Write out the whole listing exactly as it is written below.

Start of DATA EXTRACTS

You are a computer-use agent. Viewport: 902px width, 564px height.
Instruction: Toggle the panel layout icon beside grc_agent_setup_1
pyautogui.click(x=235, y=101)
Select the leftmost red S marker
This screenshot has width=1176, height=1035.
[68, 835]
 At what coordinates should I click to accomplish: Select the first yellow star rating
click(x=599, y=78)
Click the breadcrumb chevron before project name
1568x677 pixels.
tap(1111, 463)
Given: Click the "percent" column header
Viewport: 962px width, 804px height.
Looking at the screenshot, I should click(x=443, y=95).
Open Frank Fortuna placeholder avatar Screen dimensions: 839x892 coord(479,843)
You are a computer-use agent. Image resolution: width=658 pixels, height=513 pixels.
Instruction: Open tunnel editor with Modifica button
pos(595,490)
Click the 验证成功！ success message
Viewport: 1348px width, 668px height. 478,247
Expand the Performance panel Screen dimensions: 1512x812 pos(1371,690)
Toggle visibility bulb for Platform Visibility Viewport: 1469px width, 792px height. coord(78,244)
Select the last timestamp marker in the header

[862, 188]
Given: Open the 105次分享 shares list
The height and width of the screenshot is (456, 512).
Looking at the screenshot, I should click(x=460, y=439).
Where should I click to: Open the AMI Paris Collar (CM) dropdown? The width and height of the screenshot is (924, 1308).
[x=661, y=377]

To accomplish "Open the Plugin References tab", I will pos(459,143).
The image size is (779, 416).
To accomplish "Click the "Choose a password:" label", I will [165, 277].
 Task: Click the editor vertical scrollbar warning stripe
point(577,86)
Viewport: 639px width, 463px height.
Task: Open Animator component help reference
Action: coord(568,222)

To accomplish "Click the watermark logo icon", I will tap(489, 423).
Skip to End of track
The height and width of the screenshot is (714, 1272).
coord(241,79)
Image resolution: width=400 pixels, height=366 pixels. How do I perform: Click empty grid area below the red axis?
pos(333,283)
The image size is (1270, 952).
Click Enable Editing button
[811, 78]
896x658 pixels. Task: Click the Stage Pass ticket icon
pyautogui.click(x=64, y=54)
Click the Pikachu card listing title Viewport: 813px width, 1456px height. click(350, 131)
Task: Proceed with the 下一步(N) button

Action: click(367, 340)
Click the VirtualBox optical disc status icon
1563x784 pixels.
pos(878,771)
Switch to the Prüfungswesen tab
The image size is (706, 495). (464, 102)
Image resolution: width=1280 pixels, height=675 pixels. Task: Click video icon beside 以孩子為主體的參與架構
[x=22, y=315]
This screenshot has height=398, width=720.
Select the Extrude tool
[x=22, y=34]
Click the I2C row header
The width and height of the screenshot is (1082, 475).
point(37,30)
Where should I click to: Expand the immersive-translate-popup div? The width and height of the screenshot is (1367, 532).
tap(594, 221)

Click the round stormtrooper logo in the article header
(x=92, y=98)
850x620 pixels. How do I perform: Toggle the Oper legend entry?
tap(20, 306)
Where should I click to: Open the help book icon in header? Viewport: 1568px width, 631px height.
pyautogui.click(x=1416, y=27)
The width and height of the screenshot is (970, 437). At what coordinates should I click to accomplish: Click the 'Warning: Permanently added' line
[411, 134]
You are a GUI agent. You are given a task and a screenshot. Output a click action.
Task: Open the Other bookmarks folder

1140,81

End of DATA EXTRACTS

= EXERCISE RESPONSE =
You are a computer-use agent. Viewport: 902px width, 564px height.
Instruction: Toggle the panel layout icon beside grc_agent_setup_1
pyautogui.click(x=235, y=101)
Select the leftmost red S marker
This screenshot has width=1176, height=1035.
[68, 835]
 At what coordinates should I click to accomplish: Select the first yellow star rating
click(x=599, y=78)
Click the breadcrumb chevron before project name
1568x677 pixels.
tap(1111, 463)
Given: Click the "percent" column header
Viewport: 962px width, 804px height.
Looking at the screenshot, I should click(x=443, y=95).
Open Frank Fortuna placeholder avatar Screen dimensions: 839x892 coord(479,843)
You are a computer-use agent. Image resolution: width=658 pixels, height=513 pixels.
Instruction: Open tunnel editor with Modifica button
pos(595,490)
Click the 验证成功！ success message
Viewport: 1348px width, 668px height. 478,247
Expand the Performance panel Screen dimensions: 1512x812 pos(1371,690)
Toggle visibility bulb for Platform Visibility Viewport: 1469px width, 792px height. coord(78,244)
Select the last timestamp marker in the header

[862, 188]
Given: Open the 105次分享 shares list
The height and width of the screenshot is (456, 512).
Looking at the screenshot, I should click(x=460, y=439).
Where should I click to: Open the AMI Paris Collar (CM) dropdown? The width and height of the screenshot is (924, 1308).
[x=661, y=377]

To accomplish "Open the Plugin References tab", I will pos(459,143).
The image size is (779, 416).
To accomplish "Click the "Choose a password:" label", I will [165, 277].
 Task: Click the editor vertical scrollbar warning stripe
point(577,86)
Viewport: 639px width, 463px height.
Task: Open Animator component help reference
Action: coord(568,222)

To accomplish "Click the watermark logo icon", I will tap(489, 423).
Skip to End of track
The height and width of the screenshot is (714, 1272).
coord(241,79)
Image resolution: width=400 pixels, height=366 pixels. How do I perform: Click empty grid area below the red axis?
pos(333,283)
The image size is (1270, 952).
Click Enable Editing button
[811, 78]
896x658 pixels. Task: Click the Stage Pass ticket icon
pyautogui.click(x=64, y=54)
Click the Pikachu card listing title Viewport: 813px width, 1456px height. click(350, 131)
Task: Proceed with the 下一步(N) button

Action: click(367, 340)
Click the VirtualBox optical disc status icon
1563x784 pixels.
pos(878,771)
Switch to the Prüfungswesen tab
The image size is (706, 495). (464, 102)
Image resolution: width=1280 pixels, height=675 pixels. Task: Click video icon beside 以孩子為主體的參與架構
[x=22, y=315]
This screenshot has height=398, width=720.
Select the Extrude tool
[x=22, y=34]
Click the I2C row header
The width and height of the screenshot is (1082, 475).
point(37,30)
Where should I click to: Expand the immersive-translate-popup div? The width and height of the screenshot is (1367, 532).
tap(594, 221)

Click the round stormtrooper logo in the article header
(x=92, y=98)
850x620 pixels. How do I perform: Toggle the Oper legend entry?
tap(20, 306)
Where should I click to: Open the help book icon in header? Viewport: 1568px width, 631px height.
pyautogui.click(x=1416, y=27)
The width and height of the screenshot is (970, 437). At what coordinates should I click to accomplish: Click the 'Warning: Permanently added' line
[411, 134]
You are a GUI agent. You are given a task and a screenshot. Output a click action.
Task: Open the Other bookmarks folder

1140,81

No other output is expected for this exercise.